Perakitan jet tempur KF-21 Boramae. (Foto: Korea Aerospace Industries)
Menunggu Komitmen Indonesia sebagai Negara Mitra dalam Pengembangan Jet Tempur Supersonik Generasi 4,5

Date

Sejak 2009, Pemerintah Republik Indonesia (RI) dan Korea Selatan (Korsel) telah berkomitmen untuk berkolaborasi membangun pesawat tempur (fighter aircraft) generasi 4,5.

Pada awalnya proyek kerja sama kedua negara diberi nama Korea Fighter Xperiment/Indonesia Fighter Xperiment (KFX/IFX). Namun seiring berjalannya waktu, proyek tersebut berganti nama menjadi KF-21 Boramae. Dalam Bahasa Indonesia, “Boramae” yang merupakan kosa kata dari Bahasa Korea berarti “Elang”.
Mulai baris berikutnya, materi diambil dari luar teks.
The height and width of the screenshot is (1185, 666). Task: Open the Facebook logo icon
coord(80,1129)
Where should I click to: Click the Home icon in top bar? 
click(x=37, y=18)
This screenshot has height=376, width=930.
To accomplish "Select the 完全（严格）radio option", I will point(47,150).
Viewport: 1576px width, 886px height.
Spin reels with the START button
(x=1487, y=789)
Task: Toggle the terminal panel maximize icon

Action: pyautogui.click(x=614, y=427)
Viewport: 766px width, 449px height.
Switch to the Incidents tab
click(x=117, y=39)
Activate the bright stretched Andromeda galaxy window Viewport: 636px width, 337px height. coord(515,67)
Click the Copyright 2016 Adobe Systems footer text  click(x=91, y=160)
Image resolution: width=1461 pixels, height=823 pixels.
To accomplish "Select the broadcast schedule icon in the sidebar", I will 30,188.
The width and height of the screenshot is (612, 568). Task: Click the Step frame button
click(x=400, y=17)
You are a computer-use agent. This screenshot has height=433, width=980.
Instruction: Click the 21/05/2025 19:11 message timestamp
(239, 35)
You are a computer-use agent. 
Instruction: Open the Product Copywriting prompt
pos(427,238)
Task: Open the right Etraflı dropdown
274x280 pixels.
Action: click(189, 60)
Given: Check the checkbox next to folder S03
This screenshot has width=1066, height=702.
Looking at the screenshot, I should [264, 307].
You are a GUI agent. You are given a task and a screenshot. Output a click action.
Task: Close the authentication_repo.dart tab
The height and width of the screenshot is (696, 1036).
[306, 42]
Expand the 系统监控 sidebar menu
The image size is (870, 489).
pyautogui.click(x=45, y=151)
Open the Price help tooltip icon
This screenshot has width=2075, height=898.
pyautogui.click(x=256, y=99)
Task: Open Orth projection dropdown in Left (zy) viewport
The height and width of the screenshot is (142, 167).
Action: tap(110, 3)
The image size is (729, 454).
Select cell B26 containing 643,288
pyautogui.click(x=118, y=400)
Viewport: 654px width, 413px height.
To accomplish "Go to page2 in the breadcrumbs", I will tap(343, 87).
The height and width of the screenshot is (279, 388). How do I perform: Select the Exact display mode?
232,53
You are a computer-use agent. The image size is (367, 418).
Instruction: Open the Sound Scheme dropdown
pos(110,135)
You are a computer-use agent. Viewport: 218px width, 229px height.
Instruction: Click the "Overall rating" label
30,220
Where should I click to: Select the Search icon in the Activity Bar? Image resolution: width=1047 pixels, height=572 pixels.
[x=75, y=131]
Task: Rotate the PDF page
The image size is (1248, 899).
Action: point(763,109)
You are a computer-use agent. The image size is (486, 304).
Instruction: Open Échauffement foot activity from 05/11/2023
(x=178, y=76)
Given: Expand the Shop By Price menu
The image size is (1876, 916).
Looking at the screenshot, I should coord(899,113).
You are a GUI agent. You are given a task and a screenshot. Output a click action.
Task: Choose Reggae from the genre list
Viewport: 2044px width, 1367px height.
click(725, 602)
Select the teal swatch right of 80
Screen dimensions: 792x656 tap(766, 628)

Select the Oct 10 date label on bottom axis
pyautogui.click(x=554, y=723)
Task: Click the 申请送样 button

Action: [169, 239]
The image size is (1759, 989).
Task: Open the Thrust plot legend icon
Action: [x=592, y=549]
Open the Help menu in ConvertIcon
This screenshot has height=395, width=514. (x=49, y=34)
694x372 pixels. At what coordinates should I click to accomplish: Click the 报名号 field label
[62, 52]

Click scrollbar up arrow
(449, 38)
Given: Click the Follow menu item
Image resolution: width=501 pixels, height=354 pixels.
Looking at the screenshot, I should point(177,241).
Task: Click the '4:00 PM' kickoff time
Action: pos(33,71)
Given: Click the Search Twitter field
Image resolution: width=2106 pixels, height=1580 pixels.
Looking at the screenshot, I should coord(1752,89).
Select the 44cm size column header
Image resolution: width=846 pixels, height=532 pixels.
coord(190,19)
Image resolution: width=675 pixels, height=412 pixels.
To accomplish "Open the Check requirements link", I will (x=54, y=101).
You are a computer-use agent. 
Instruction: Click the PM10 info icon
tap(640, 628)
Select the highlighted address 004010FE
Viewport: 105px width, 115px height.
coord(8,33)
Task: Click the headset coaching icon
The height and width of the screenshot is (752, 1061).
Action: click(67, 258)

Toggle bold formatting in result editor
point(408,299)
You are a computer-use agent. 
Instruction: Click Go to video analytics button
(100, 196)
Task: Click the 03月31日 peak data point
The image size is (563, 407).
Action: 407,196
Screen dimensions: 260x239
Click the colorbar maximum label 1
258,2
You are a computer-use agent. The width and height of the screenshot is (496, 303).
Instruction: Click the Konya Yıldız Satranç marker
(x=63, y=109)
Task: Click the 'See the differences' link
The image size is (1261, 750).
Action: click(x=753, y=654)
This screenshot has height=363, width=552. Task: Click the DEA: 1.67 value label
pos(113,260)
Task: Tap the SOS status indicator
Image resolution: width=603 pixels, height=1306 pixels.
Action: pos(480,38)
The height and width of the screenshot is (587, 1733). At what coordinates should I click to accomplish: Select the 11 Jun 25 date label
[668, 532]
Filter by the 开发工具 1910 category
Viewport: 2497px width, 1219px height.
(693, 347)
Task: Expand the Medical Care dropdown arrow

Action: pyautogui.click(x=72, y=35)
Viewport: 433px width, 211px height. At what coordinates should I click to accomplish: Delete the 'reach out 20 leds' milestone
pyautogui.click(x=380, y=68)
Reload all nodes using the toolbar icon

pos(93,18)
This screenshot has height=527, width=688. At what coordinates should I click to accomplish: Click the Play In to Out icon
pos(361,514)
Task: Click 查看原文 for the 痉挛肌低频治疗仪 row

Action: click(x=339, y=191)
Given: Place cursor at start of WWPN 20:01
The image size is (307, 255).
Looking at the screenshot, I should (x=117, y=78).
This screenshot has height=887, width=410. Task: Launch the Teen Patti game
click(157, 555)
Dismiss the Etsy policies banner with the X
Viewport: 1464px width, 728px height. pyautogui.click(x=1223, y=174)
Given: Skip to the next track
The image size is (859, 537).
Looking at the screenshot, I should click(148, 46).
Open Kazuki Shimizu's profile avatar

Perjalanan kerja sama kedua negara berjalan relatif lancar selama hampir sepuluh tahun. Namun persoalan mulai mengemuka sejak Januari 2019 ketika pembayaran dari Pemerintah RI berhenti. Total investasi dalam proyek mencapai 8,1triliun Won atau dengan kurs Rp11,5/Won, jumlahnya sebesar Rp93,15triliun. Dari nilai proyek itu, Pemerintah Korsel menanggung sebesar 60 persen dari pembayaran, Pemerintah RI 20 persen, sisanya sebesar 20 persen ditanggung oleh Korea Aerospace Industry (KAI). Diperkirakan ketika pembayaran terhenti sejak Januari 2019, Pemerintah RI belum membayarkan komitmen sebesar 800 miliar Won atau Rp920miliar.

Senior Manager & Chief KFX Joint Development Management Team, Lee Sung-il, mengemukakan terhentinya pembayaran akan menyebabkan efek samping yang sangat besar dalam program pengembangan KF-21 Boramae. Hal itu diungkapkannya ketika menerima kunjungan 13 jurnalis peserta The Indonesian Next Generation Journalist Network on Korea yang diselenggarakan oleh Foreign Policy Community of Indonesia (FPCI) dan Korea Foundation di kantor KAI, Sacheon Korea Selatan, Jumat, 2 Juni 2023, seperti dikutip dari tempo.co. Namun Lee Sung-il juga percaya jika saat ini pembicaraan Government to Government (G2G) sedang dilakukan antara Pemerintah Korsel dan RI terkait masa depan proyek yang telah berjalan selama 14 tahun.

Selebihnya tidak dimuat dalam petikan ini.